Horários de Missas

Segunda-feira à Sexta-feira: 7h30, 12h10 e 18h

Sábados: 9h30, 12h e 16h  

Domingos: 9h30, 11h, 12h30, 18h30

 

Homilia Dominical › 20/01/2017

Terceiro Domingo do Tempo Comum – A

Pe. Valeriano dos Santos Costa – Capela da PUC-SP – 22 de janeiro de 2017
Is 8, 23b-9,3; Sl 26; 1Co 1,10-13.17; Mt 4,12-23

O povo que andava nas trevas viu uma grande Luz

Segundo Mateus, a prisão de João Batista acelera a organização da missão de Jesus, que, ao saber da prisão de João, volta para a Galileia, abandona a casa dos pais e muda-se para Cafarnaum, à beira do Mar da Galileia, para aí constituir discípulos e educá-los na pregação do Reino. Tudo acontece dentro de um panorama perfeito de enquadramento messiânico no projeto profético de Isaias: “O povo que andava nas trevas viu uma grande luz” (Is 9,1). Justamente esse povo é o que morava na região de Cafarnaum, no além Jordão e que vivia humilhado até então. Foi naquela região que Jesus chamou seus primeiros discípulos, e eles imediatamente o seguiram.

O povo do além Jordão somos todos nós hoje, que também vivemos um momento histórico de espessas trevas. Porém já temos a Luz, que brilhou há dois mil anos, clareando os horizontes da humanidade. Se temos a luz, só precisamos abrir os olhos para fazer a experiência de Deus.

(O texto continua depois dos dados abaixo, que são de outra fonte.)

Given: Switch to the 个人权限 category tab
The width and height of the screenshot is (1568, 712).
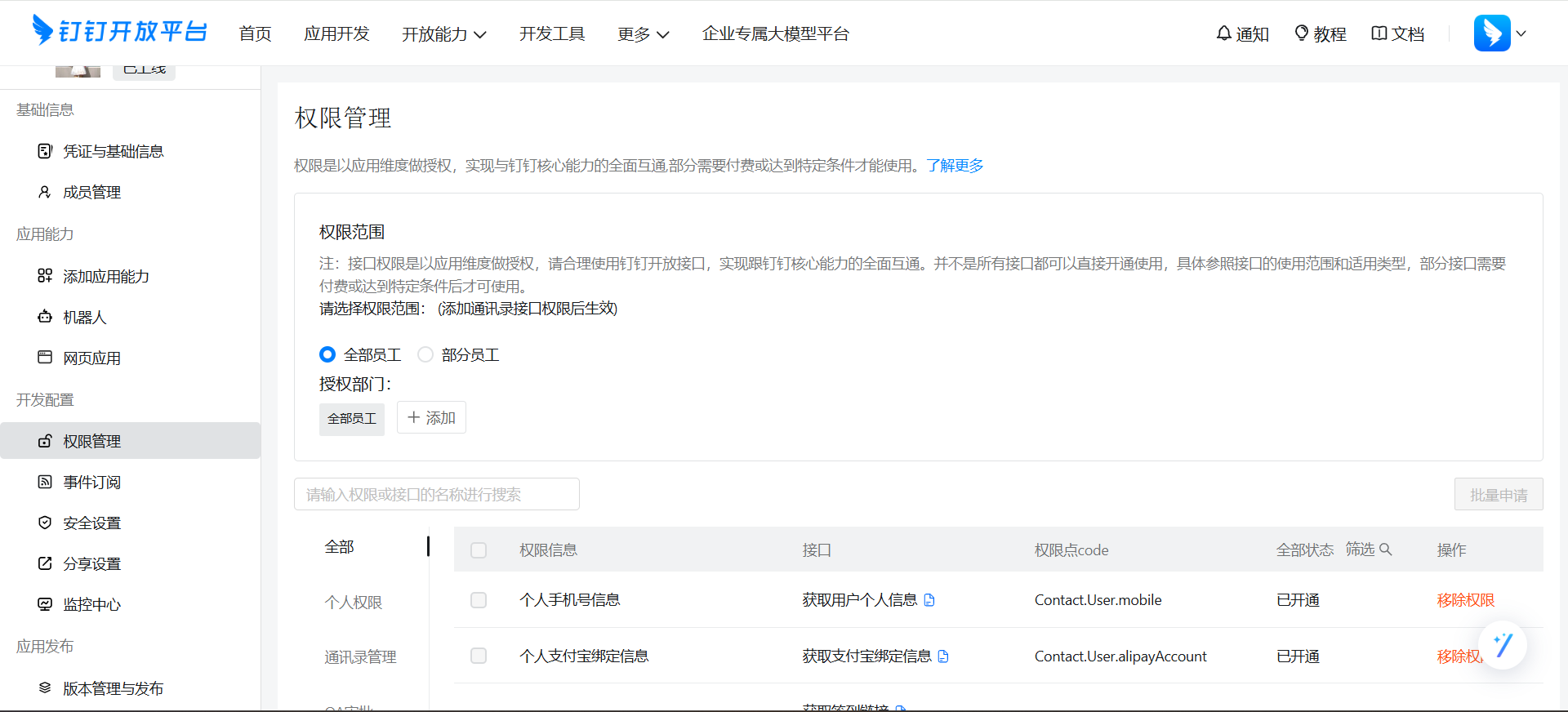Looking at the screenshot, I should 354,603.
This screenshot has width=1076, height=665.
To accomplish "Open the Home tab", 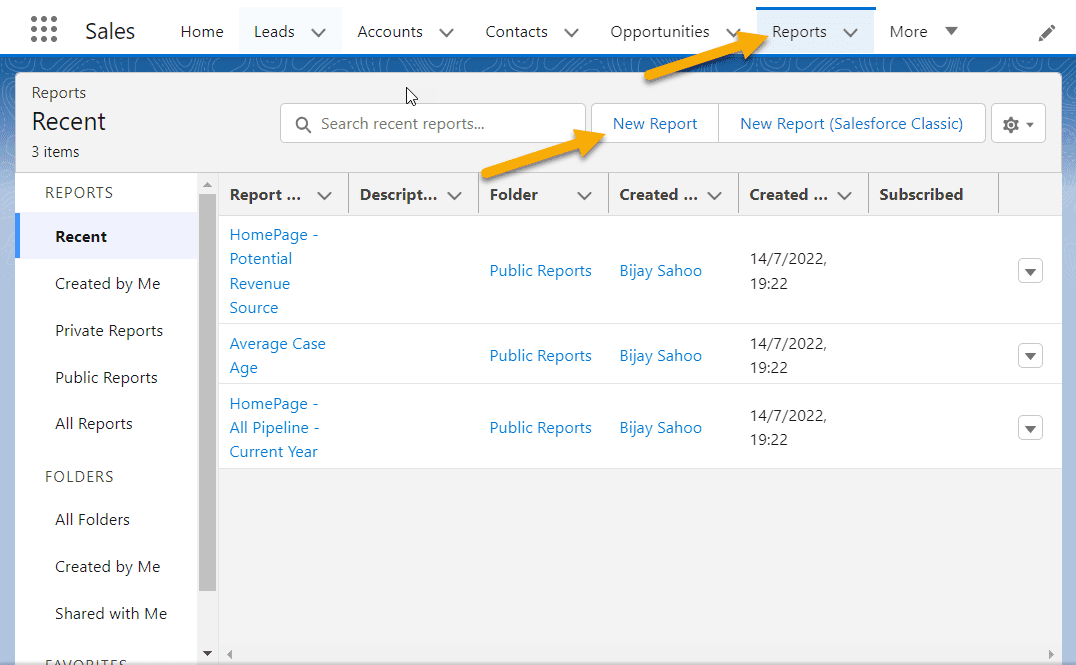I will pos(201,31).
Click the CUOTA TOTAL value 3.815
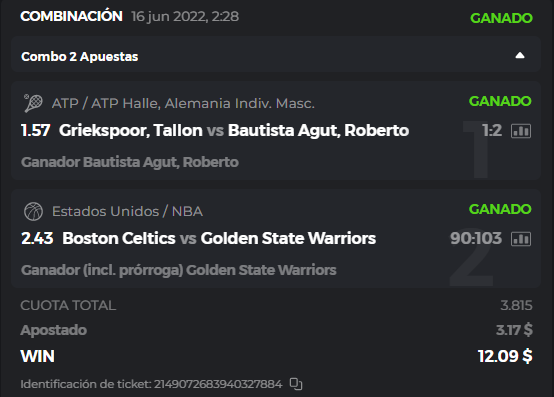Viewport: 554px width, 397px height. point(516,306)
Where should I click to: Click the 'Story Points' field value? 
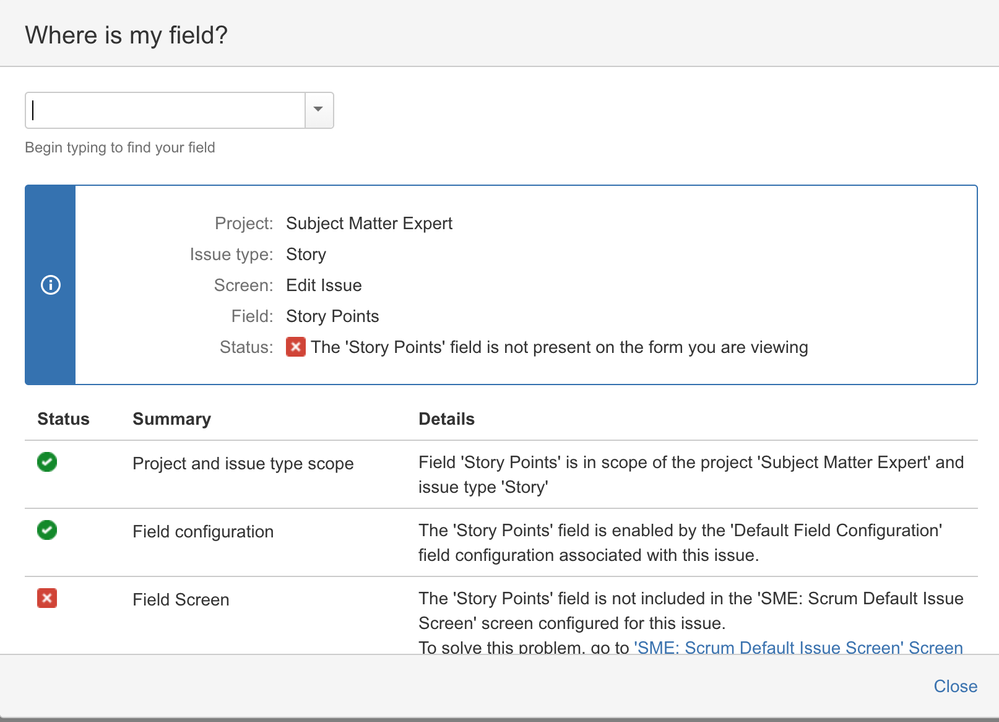click(x=332, y=316)
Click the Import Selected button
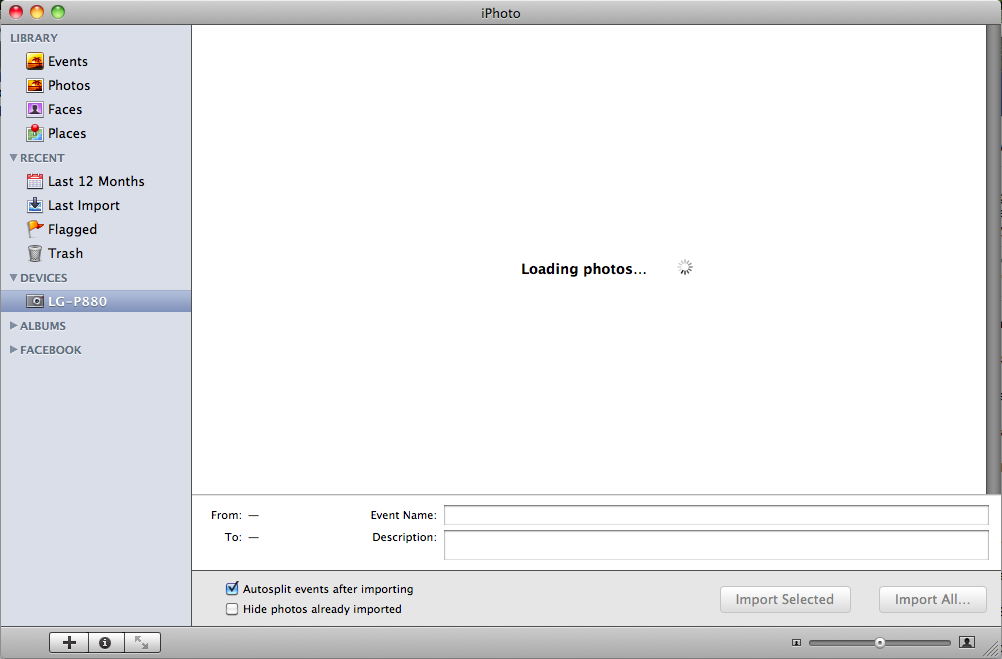 [x=784, y=599]
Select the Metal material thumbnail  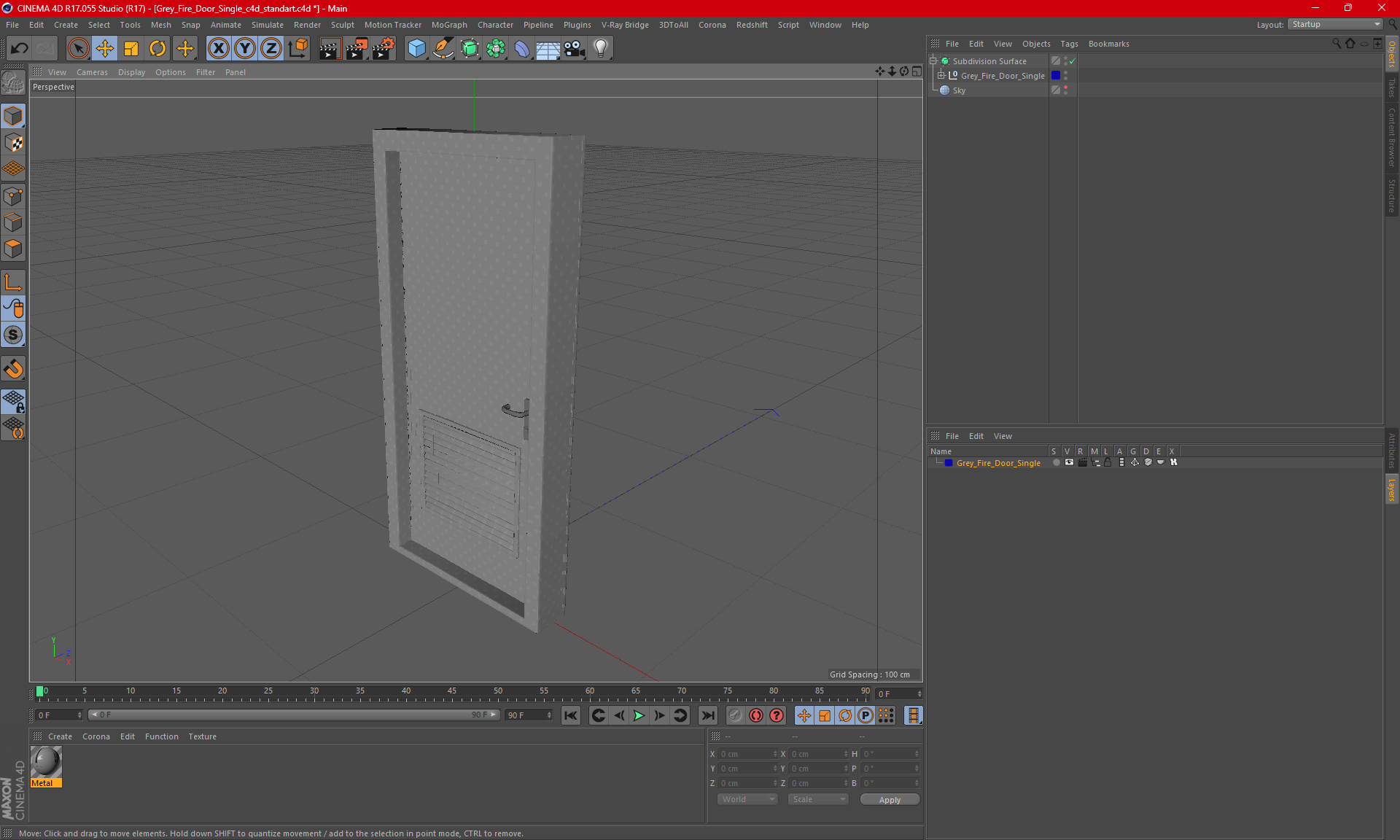46,763
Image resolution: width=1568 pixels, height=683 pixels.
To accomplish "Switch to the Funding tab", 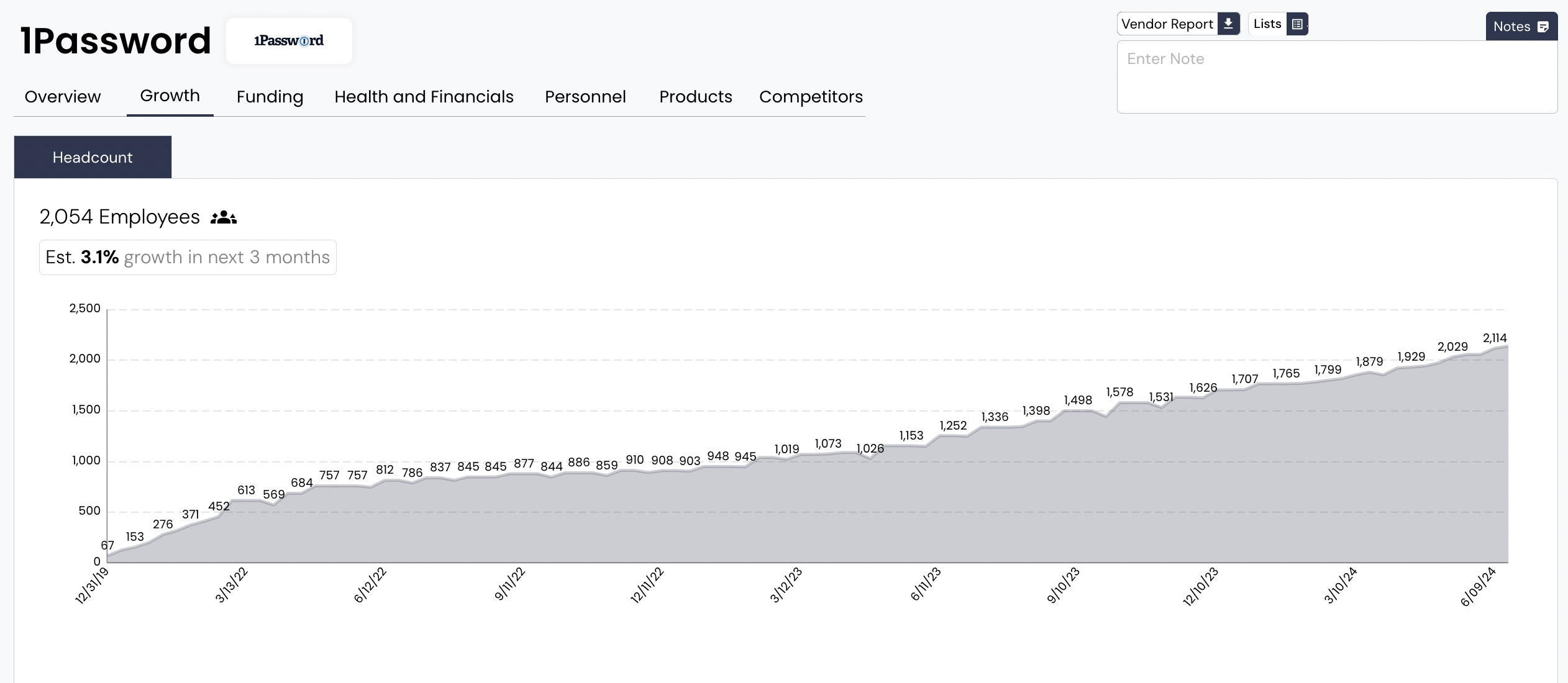I will pos(270,97).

Xavier Zubiri afirma que há quatro modos fundamentais de fazer experiência: experimentação, compenetração, comprovação e conformidade (Inteligência e Razão, p. 206). Interessa-nos a segunda: a compenetração. O método da compenetração leva o experienciador a instalar-se no experenciado.

No caso leva o homem a instalar-se em Deus para contemplar a visão do real desde sua própria intimidade. E isso só é possível porque Deus já se instalou em nós por meio da encarnação, fazendo parte da nossa natureza. Assim podemos ver tudo com o olhar de Deus, que é um olhar iluminado e clareador. Desta forma é que podemos dizer que o povo que hoje anda nas trevas realiza seu encontro com a luz que brilhou no além Jordão.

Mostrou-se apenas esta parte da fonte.